Apple bans fart apps, happiness and fun on the Apple Watch

Fart apps and smartwatches are a perfect match and everyone knows it. It’s a whoopie cushion that can be set off remotely. There’s nothing that isn’t funny about that. Sadly, Apple disagrees wholefartedly. According to them, that kind of purile hooliganism has no place on such a refined, classy device.

Apple’s unwillingness to allow such bacchanalia on their device was discovered through the rejection of the Fart Watch app which, helpfully, does exactly what the name suggests. It copped the following, rather deadpan response from Apple, which was reported by Cult of Mac.

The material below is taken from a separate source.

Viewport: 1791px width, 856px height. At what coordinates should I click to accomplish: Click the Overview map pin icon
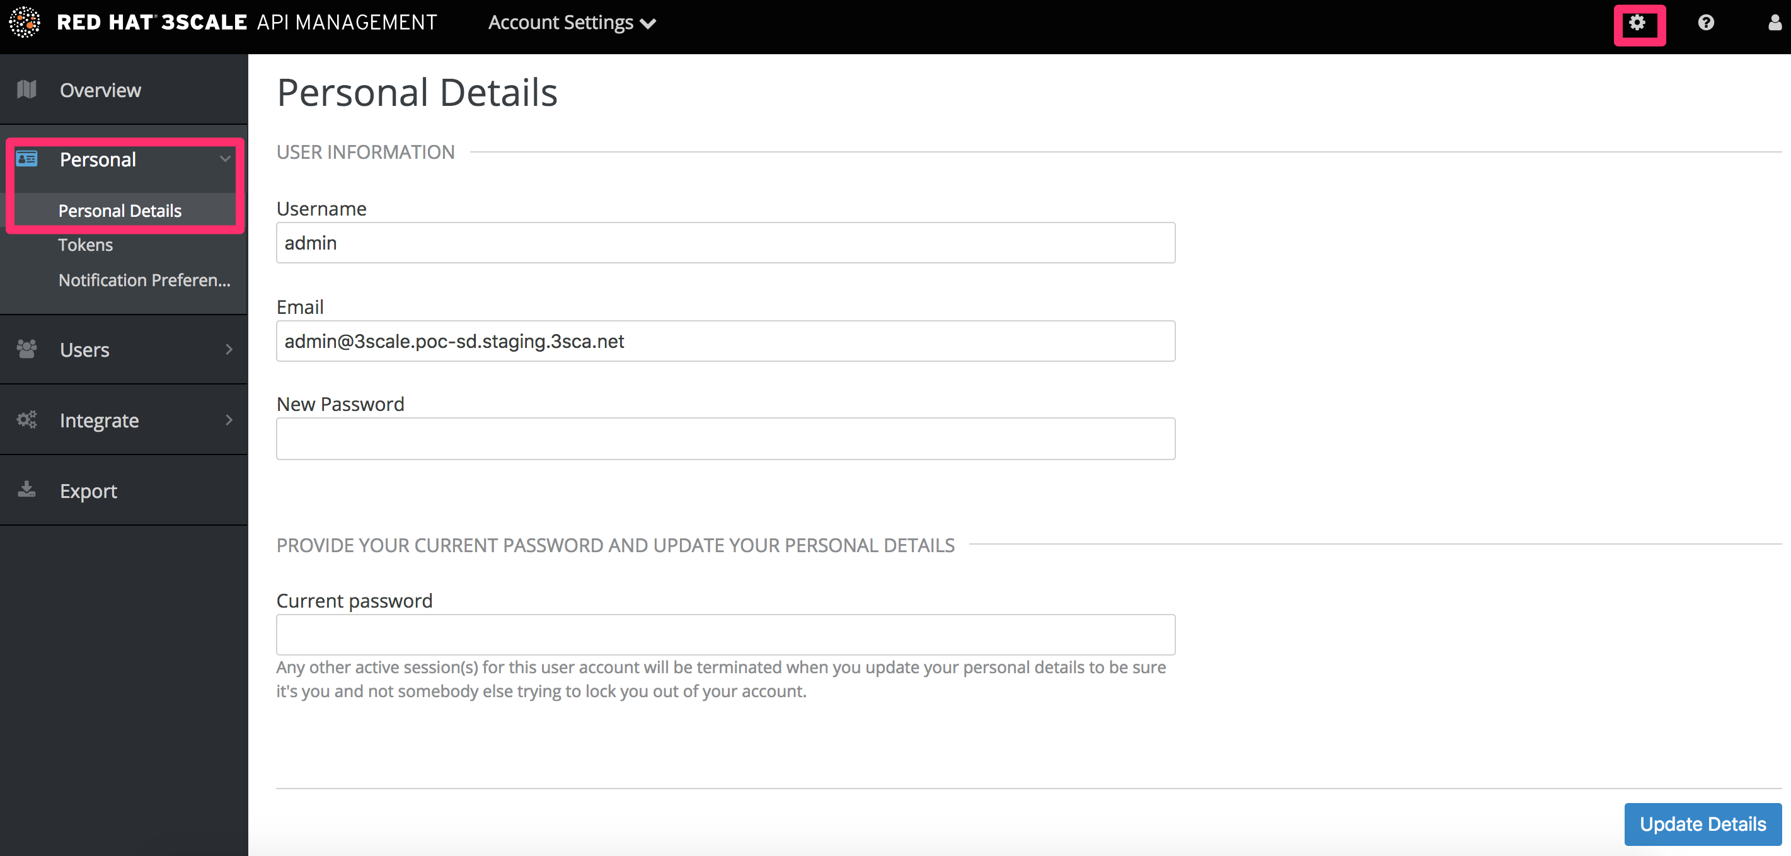pyautogui.click(x=31, y=88)
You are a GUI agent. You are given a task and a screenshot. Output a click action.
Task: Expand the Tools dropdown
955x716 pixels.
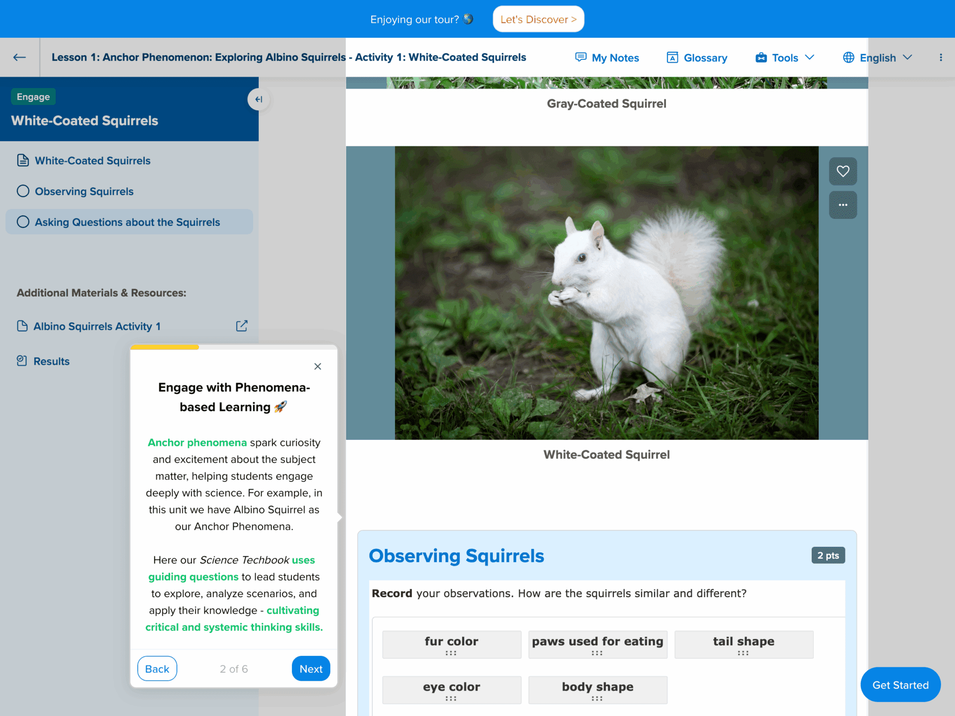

2.11 — Apps that duplicate Apps already in the App Store may be rejected, particularly if there are many of them, such as fart, burp, flashlight, and Kama Sutra Apps

8.1 — Apps must comply with all terms and conditions explained in the Guidelines for Using Apple Trademarks and Copyrights and the Apple Trademark List

2.11 Details

We noticed that your Apple Watch app is primarily a fart app. We do not accept fart apps on Apple Watch.

Look, the countdown until someone cracks the Watch API wide open and creates a jailbreak is already running. After that, the fart apps and long distance trolling will commence in earnest with sideloaded apps aplenty but until then you’ll just have to hold it in.